One of Nvidia’s advantages in the data center space is that it not only offers cutting-edge GPUs for AI and HPC computing, but also uses its own hardware and software to effectively scale the number of processors across a data center. How can you beat Nvidia if your GPUs are slow and your software stack is not as pervasive as Nvidia’s CUDA? Then scale your own scale-out capabilities. That’s exactly what Chinese GPU maker Moores Threads has done, according to a report in Science China Morning Post.
Moore Threads has upgraded its KUAE data center servers for AI, enabling the connection of up to 10,000 GPUs in a single cluster. The KUAE data center servers integrate eight MTT S4000 GPUs interconnected using the company’s proprietary MTLink technology, specifically designed for training and running large language models (LLMs). These GPUs are based on the MUSA architecture and feature 128 tensor cores and 48 GB GDDR6 memory with 768 GB/s bandwidth. A 10,000-GPU cluster would use 1,280,000 tensor cores, although the actual performance is unknown as performance scaling depends on a variety of factors.
The move highlights MooreThreads’ efforts to power AI capabilities in data centers, despite its presence on the U.S. Department of Commerce Entity List. MooreThreads’ products, of course, lag behind Nvidia’s GPUs in terms of performance. Even Nvidia’s A100 80GB GPU, introduced in 2020, offers much better compute performance than the MTT S4000 (624/1248 INT8 TOPS vs. 200 INT8 TOPS). But some argue the MTT S4000 is competitive against unnamed Nvidia GPUs.
Founded in 2020 by a former Nvidia China executive, Moore Threads has been blacklisted by the Biden administration and therefore doesn’t have access to cutting-edge process technology due to US export restrictions. But the company is developing new GPUs for gaming (though these graphics cards aren’t on our list of the best graphics cards) and making headway in AI despite major obstacles.
To date, MooreThreads has formed strategic partnerships with major state-owned telecommunications operators such as China Mobile and China Unicom, as well as China Energy Engineering Corporation and Gulin Huajue Big Data Technology, aiming to develop three new computing cluster projects and further improve China’s AI capabilities.

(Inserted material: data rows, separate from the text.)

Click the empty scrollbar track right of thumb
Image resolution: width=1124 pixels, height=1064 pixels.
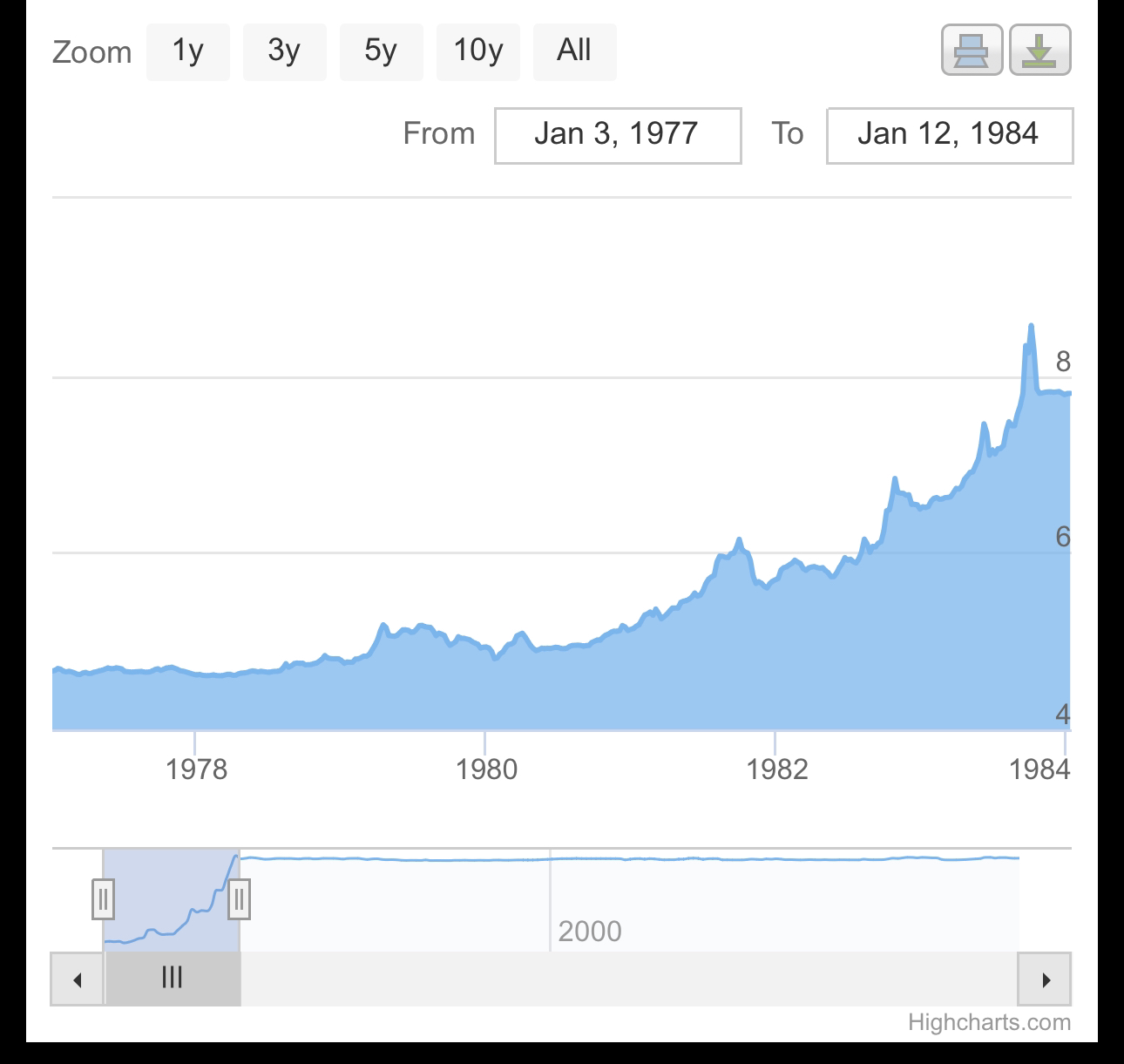629,979
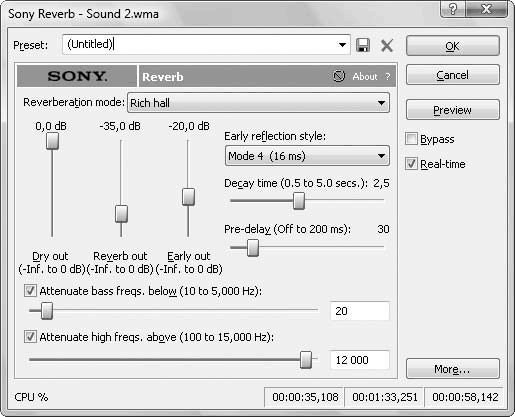Viewport: 515px width, 417px height.
Task: Click the Preview button
Action: tap(453, 110)
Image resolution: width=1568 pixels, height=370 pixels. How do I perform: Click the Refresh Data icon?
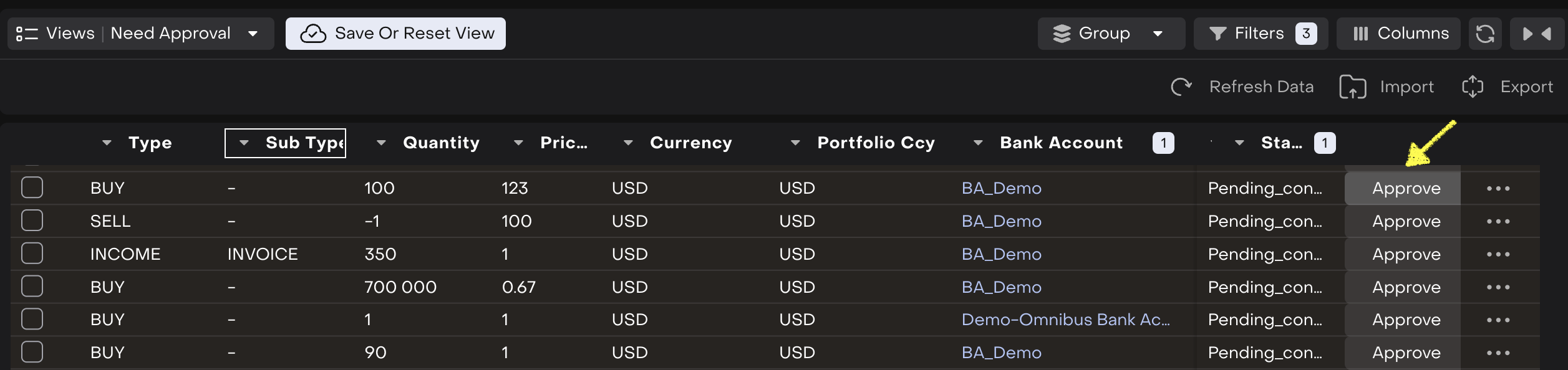point(1181,87)
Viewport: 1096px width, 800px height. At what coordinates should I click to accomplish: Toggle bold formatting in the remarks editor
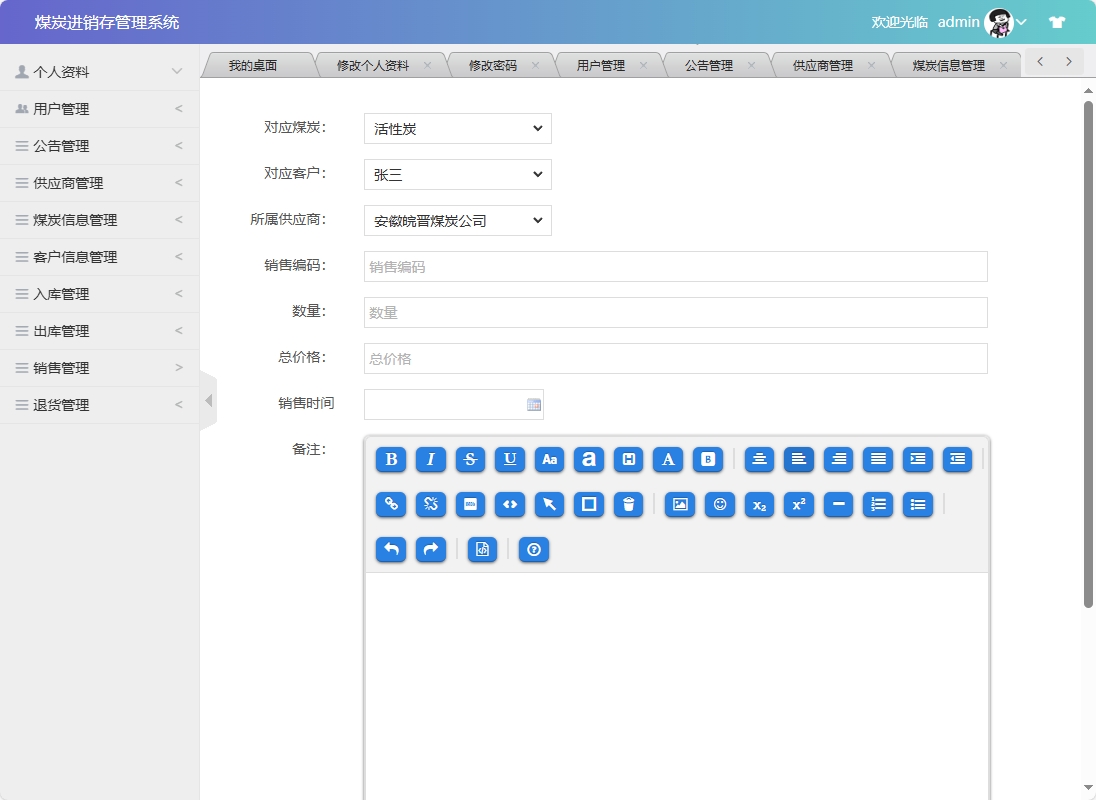(x=390, y=460)
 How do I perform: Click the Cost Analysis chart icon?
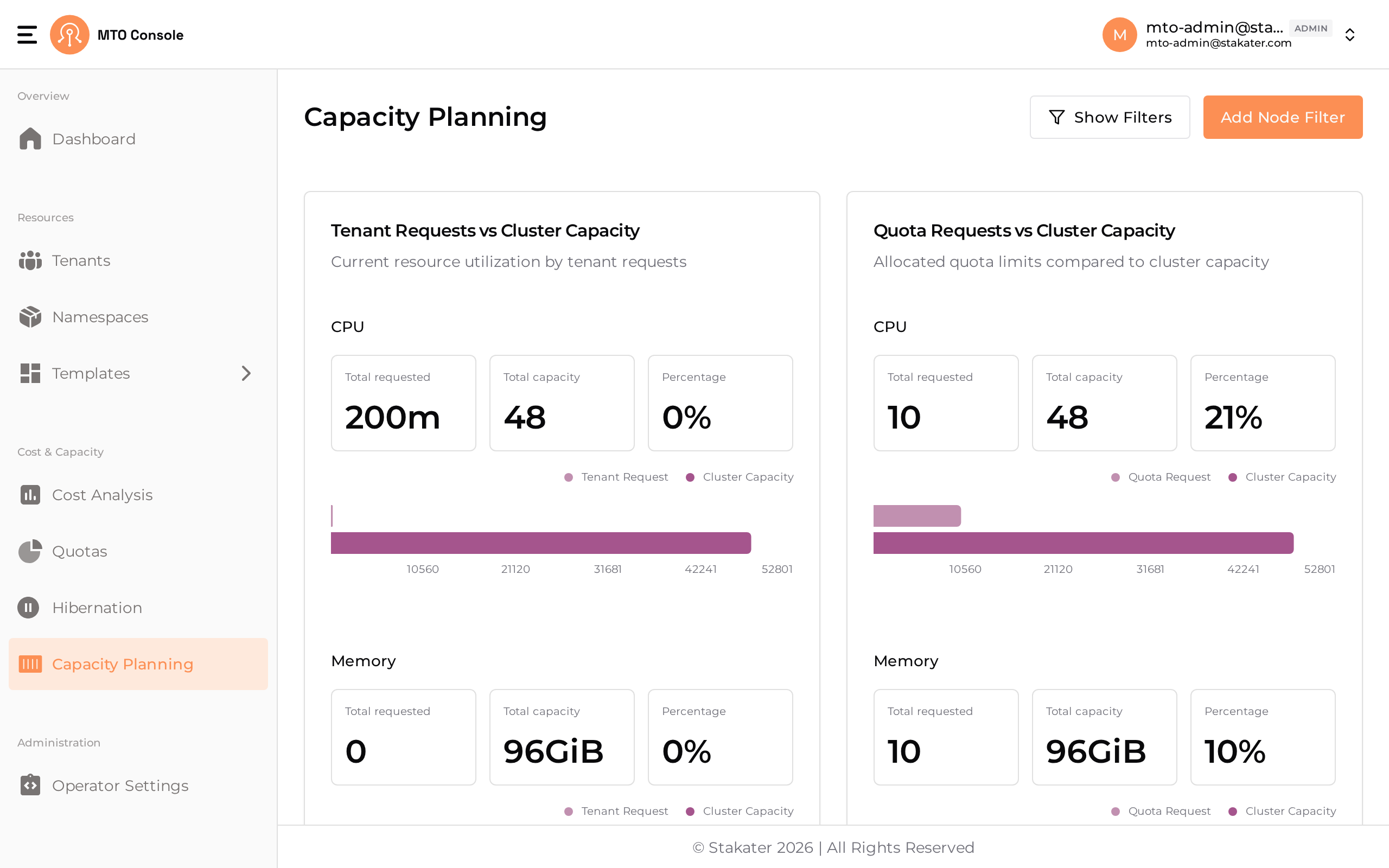click(x=30, y=495)
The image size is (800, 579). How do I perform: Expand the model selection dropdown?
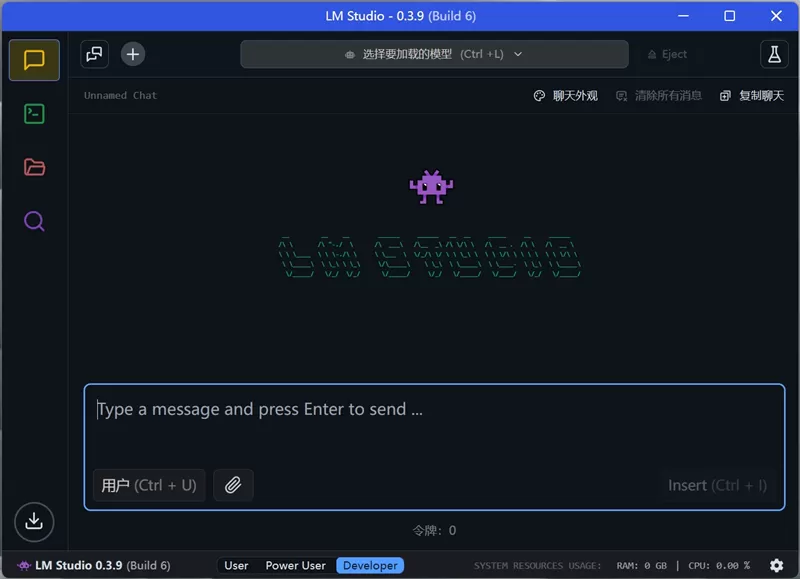point(434,54)
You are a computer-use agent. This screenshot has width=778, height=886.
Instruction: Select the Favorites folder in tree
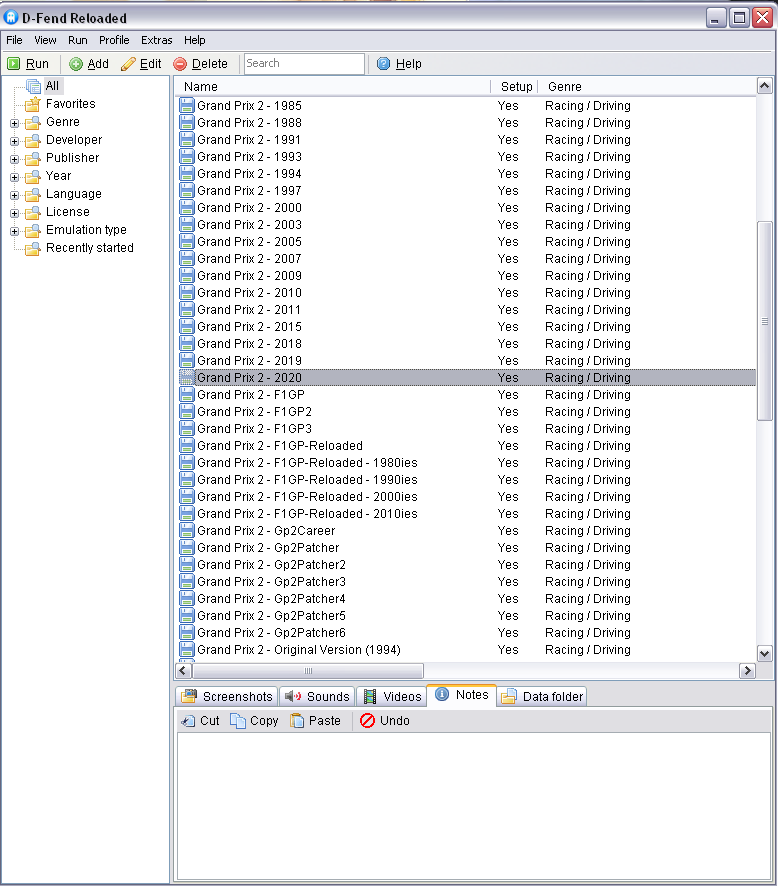(70, 104)
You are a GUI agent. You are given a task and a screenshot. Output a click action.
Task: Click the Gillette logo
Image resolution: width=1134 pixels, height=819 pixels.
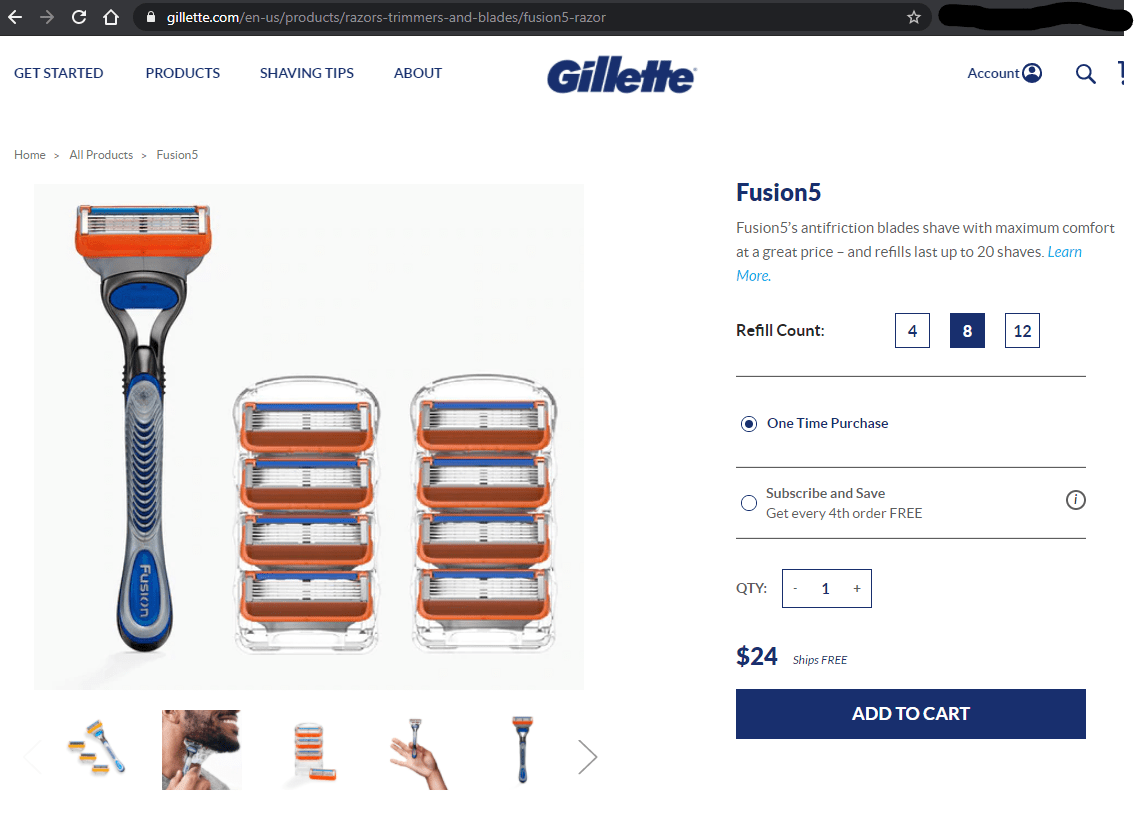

MooreThreads recently completed a funding round, raising 2.5 billion yuan (approximately US$343.7 million). This influx of capital is expected to support the company’s ambitious expansion plans and technological advancements. However, without access to advanced process technologies offered by TSMC, Intel Foundry, and Samsung Foundry, the company faces numerous challenges in developing its next-generation GPUs.